Research students - Natural environment

• PhD Student: Mohammadreza Mohammadi
• Supervisors: Prof Chris Baker & Prof Mark Sterling
• Duration: 2016-2020

Lodging, the permanent displacement of stems from the vertical and the associated issue of yield and quality reductions have received much attention over the last ten years. Much of this focus has been directed to crops such as wheat and barley. Ireland grows very high quality oats with the potential to significantly increase exports for human consumption and as equine feed however they are prone to lodging, but relatively little work has been undertaken in order to improve its lodging resistance. This lack of work is partly due to the complex nature of the plant and the multidisciplinary nature of the work; knowledge of crop physiology and wind engineering principles are required in order to scientifically model and hence understand the lodging process, and reduce lodging risk. Important gaps in knowledge are understanding how crops with inter-locking canopies interact with wind and lodge, how the strength of stems vary up the length of the stem and the root traits that determine anchorage strength. 

The proposed research combines the expertise of agronomists, crop physiologists and wind engineers in order to investigate lodging in oats. The research explores the applicability in field conditions of a theoretical model which has been developed by the team to assess lodging in oats. Through the use of a large number of field-scale trials, the model will be further developed and calibrated as appropriate. The model will then be used to investigate which plant parameters affect lodging the most and to specify the plant character values required for lodging proofness. The model will be used to quantify the effect of changes in agronomic practices on lodging risk, which will form the basis of an improved lodging risk and management scheme. It will also be used to guide the efforts of plant breeders by identification of the key traits for genetic improvement. The effect of possible climate change on the risk of lodging in the crop will also be investigated through the model. 

• PhD Student: Frederick Bourriez 
• Supervisors: Profs Chris Baker, John Bridgeman and Mark Sterling
• Duration: 2015-2018

The highest wind speeds on Earth often arise as a result of tornadoes. The May 2013 US tornadoes demonstrated yet again the power of these events and the complete devastation and consequent loss of life that can occur within a very short timescale. Further devastation and more deaths resulted a couple of weeks later when tornadoes occurred again in Oklahoma. North America is not alone in experiencing devastating tornado outbreaks with frequent tornado related damage reported on an annual basis across South America, Australia, Asia and Europe. Society’s risk to extreme storms such as tornadoes is increasing due to expanding and wealthier populations, with more valuable assets at risk. Debris has the propensity to get embedded within tornadoes and to reach significant speeds. The impact of such debris on engineering and non-engineering structures has the potential to cause more damage than the wind itself and to create further debris which in itself may be transported by the local wind field.

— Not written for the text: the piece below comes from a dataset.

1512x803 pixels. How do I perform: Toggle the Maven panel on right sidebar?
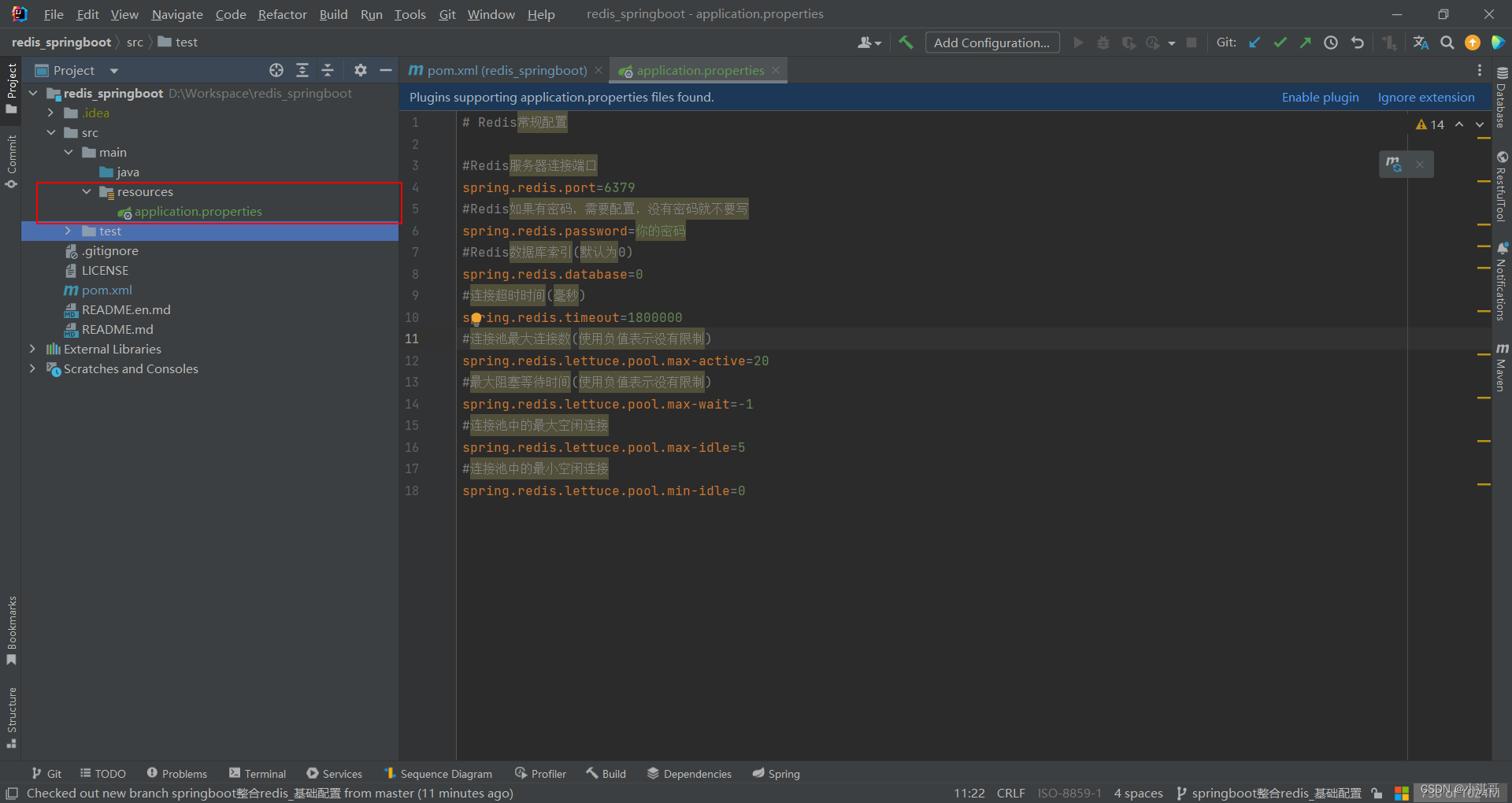pos(1503,370)
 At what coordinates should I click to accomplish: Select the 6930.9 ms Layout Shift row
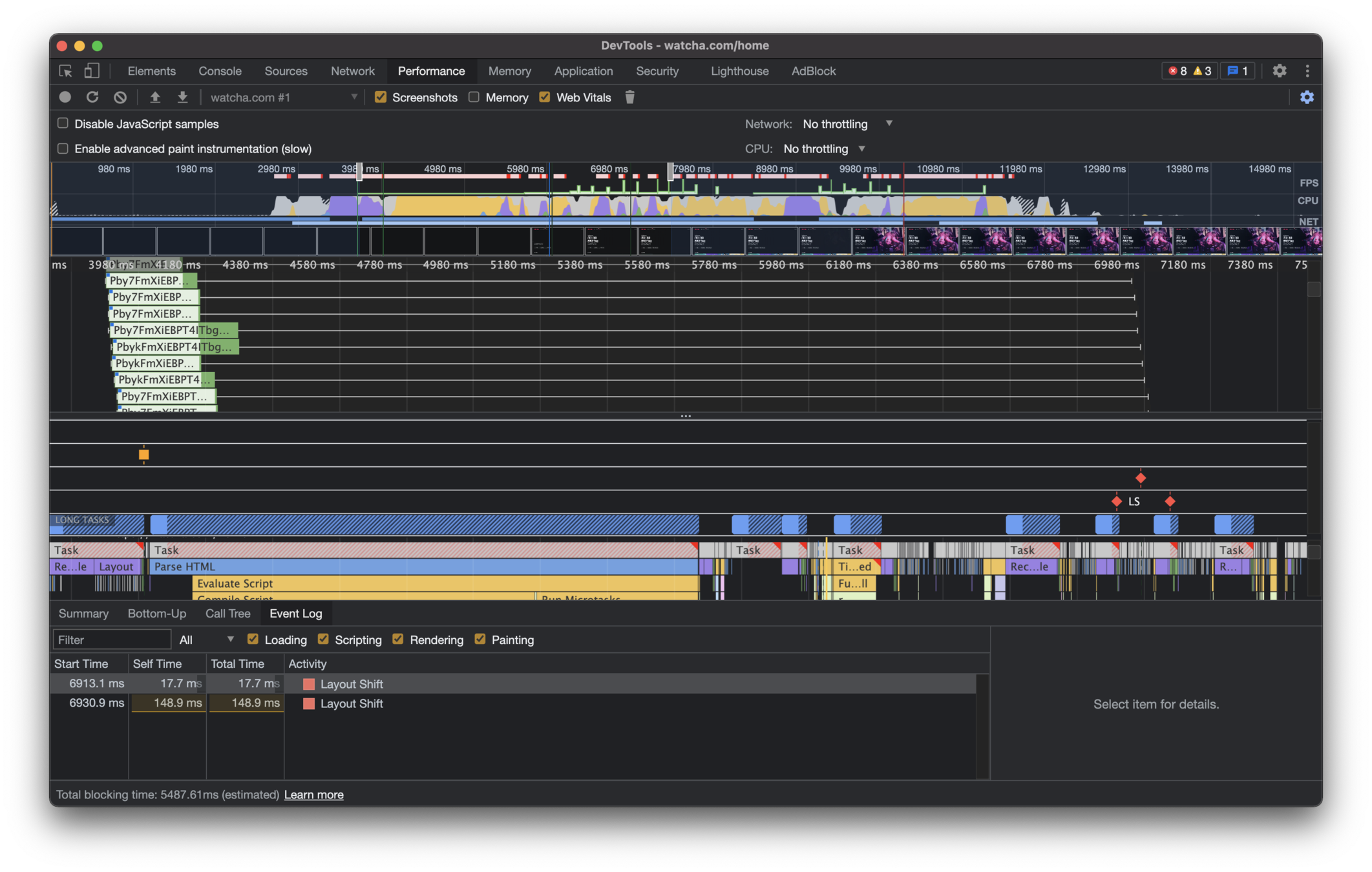tap(352, 703)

This research involves both physical and numerical simulations in order to track the path of debris items embedded within a transient wind field of a tornado. The simulations will be compared with existing theoretical models for debris flight and used to establish a set of guidelines for engineers.

• PhD Student: Stefanie Gillmeier
• Supervisors: Prof Mark Sterling & Dr Hassan Hemida
• Duration: 2015-2018

Tornadoes can generate wind speeds of significant magnitude which can result in devastating damage. To prevent this, a better understanding of wind and pressure fields within and near tornadoes is required. Obtaining real life data for such winds is fraught with challenges. For this reason, physical and numerical simulations are used to safely generate tornadoes under controlled conditions. Aim of this research is to improve the representation of full-scale tornadic events in physical tornado simulators.

Main research focus is to outline and discuss challenges when modelling tornado-like vortices experimentally focusing on the influence of the generator’s geometry on the flow and pressure field. Several different simulations will be undertaken, during which the dimensions of the simulator will be varied whilst the swirl and aspect ratio is kept constant. This fundamental work will, for the first time, enable a thorough comparison between simulations undertaken in different simulators to be appropriately interpreted.

• PhD Student: Amelia Rouse
• Supervisors: Dr Nicole Metje, Prof David Chapman, Prof Ian Jefferson
• Duration: 2015-2018

The research focuses on improving existing root anchorage failure models. The project aims to develop an improved model for the root-soil interaction by considering different root structures as well as soil types, compaction and water content amongst others. The objectives are to develop idealised root structures for the laboratory, which can then be instrumented with strain gauges and artificially ‘lodged’. This will be repeated for a number of different soil types and conditions.  Field trials in Ireland are used to inform, and validate, the findings from the laboratory.  

The result will be an improved model for root anchorage failure, which can then be used to produce plants with improved root anchorage characteristics. The data will be analysed using techniques such as spectral analysis, wavelet analysis and structural analysis.